Meet Kate. A former healthcare executive, her successful career enabled her to retire at age 53. But, as it turned out, her post-working life was not as successful: 

I thought that everything would be fabulous because I was still young and could do all the fun stuff I’d always wanted to do. One of the things I didn’t consider was that while I was really busy after I retired, it was just a task-driven existence. I wasn’t doing the things that gave me satisfaction. And I failed miserably at retirement because I hadn’t given any thought to what I would do when I was retired.

Her “failed” retirement ultimately led Kate to return to work—the place that gave her a needed sense of purpose and fulfillment.

Does this story sound familiar? If so, you may not find these statistics surprising:

  • 67% of married couples experience increased marital conflicts in the first two years after retirement.1
  • Retirement boosts the risk of depression by 40%.2

So, what’s going on here? This report offers some clues.

A sugar rush

A 2012 study from the Journal of Happiness Studies found that people feel a “sugar rush” of well-being and satisfaction immediately after retirement, but it’s soon followed by a sharp decline in happiness.3 What’s more, according to the study, most retirees went through this “rush then crash” pattern regardless of the age they retired.

Of course, your financial advisor is helping you design a solid plan for your money in retirement. But even if you’ve accumulated sufficient funds in your retirement bucket, experts are beginning to acknowledge that retirement is about more than money: it’s about spending time doing activities that not only engage you but give your life meaning. In fact, having a plan for your life in retirement may be even more important than the money you bring to it.

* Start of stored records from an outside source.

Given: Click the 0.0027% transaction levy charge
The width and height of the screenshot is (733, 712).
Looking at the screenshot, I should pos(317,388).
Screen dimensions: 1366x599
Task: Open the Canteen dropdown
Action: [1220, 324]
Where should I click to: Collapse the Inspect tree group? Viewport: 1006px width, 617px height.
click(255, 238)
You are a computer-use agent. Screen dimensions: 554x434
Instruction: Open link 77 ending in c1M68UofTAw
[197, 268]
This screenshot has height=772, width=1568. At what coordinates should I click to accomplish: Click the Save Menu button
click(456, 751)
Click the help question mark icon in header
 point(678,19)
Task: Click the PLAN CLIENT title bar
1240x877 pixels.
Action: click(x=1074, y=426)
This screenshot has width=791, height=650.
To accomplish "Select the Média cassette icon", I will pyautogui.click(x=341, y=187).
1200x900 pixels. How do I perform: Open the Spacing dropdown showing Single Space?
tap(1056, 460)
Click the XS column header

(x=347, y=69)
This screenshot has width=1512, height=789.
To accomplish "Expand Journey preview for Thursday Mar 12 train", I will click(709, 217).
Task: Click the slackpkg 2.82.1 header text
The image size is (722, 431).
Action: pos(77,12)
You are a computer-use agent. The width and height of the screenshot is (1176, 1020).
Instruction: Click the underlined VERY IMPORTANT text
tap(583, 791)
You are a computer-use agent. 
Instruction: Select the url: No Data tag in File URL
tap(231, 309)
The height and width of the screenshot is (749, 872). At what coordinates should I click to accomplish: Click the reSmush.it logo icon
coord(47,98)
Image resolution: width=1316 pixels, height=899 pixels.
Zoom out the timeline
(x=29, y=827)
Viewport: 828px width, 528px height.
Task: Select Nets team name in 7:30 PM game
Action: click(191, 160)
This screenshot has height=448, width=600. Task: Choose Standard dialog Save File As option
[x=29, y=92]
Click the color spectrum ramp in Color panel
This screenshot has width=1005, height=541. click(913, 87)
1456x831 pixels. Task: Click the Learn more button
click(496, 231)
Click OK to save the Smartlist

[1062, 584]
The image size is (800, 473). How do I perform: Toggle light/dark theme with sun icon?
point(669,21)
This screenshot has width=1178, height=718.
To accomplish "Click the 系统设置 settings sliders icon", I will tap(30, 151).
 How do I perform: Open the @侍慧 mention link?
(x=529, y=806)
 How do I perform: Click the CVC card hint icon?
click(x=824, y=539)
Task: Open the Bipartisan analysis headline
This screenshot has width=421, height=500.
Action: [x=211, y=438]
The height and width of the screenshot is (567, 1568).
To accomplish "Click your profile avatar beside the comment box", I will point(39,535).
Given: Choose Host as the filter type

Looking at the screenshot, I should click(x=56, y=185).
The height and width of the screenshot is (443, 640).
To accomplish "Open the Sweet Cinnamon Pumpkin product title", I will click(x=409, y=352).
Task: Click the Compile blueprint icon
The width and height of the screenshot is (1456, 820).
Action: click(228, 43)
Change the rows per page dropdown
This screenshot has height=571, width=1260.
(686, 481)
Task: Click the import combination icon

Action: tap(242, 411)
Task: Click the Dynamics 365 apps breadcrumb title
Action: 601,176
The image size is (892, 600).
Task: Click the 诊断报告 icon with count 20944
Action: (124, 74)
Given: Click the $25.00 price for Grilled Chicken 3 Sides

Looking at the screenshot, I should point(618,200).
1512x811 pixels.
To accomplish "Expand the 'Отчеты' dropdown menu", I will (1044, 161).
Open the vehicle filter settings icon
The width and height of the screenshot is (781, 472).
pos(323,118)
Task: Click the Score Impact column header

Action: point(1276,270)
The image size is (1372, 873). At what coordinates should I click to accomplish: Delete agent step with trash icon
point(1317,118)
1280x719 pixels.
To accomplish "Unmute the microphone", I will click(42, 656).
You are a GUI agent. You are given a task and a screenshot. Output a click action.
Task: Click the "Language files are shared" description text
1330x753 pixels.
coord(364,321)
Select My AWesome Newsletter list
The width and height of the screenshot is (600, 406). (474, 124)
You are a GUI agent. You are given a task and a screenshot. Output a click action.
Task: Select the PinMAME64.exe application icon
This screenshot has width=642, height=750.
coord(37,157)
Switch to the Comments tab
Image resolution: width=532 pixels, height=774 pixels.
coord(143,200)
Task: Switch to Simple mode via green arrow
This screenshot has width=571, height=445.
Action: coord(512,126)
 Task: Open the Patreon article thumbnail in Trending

Recognizing the significance of purpose in our post-working lives, many researchers now believe that the formula for a successful retirement is no longer simply: "money equals a fulfilling retirement," but rather, "purpose plus money equals a fulfilling retirement."

The 3 P’s

In retirement, time can become your “frenemy.” Consider this: every day is Saturday in retirement. That means you will have twice as much time on your hands as while you were working—16 hours—to fill every day.

Like Kate, you may dream of a fun-filled, leisure-based retirement. But without a plan in place for how you will spend the next 10, 20 or 30 years, retirement could quickly become endless weeks, months, years devoted to activities intended to distract you from boredom instead of activities that ignite your passion. 

As retirement approaches, it’s important to step back and take stock of what you want your life to be when you’re no longer working. Not only will this self-reflection help focus your mind, but it will also assist your advisor in tailoring a financial plan that will enable you to pursue your ideal post-working life.

"As retirement approaches, it’s important to step back and take stock of what you want your life to be when you’re no longer working."

To get started, let’s take a look at the part that People, Place, and Passion play in a long and happy retired life.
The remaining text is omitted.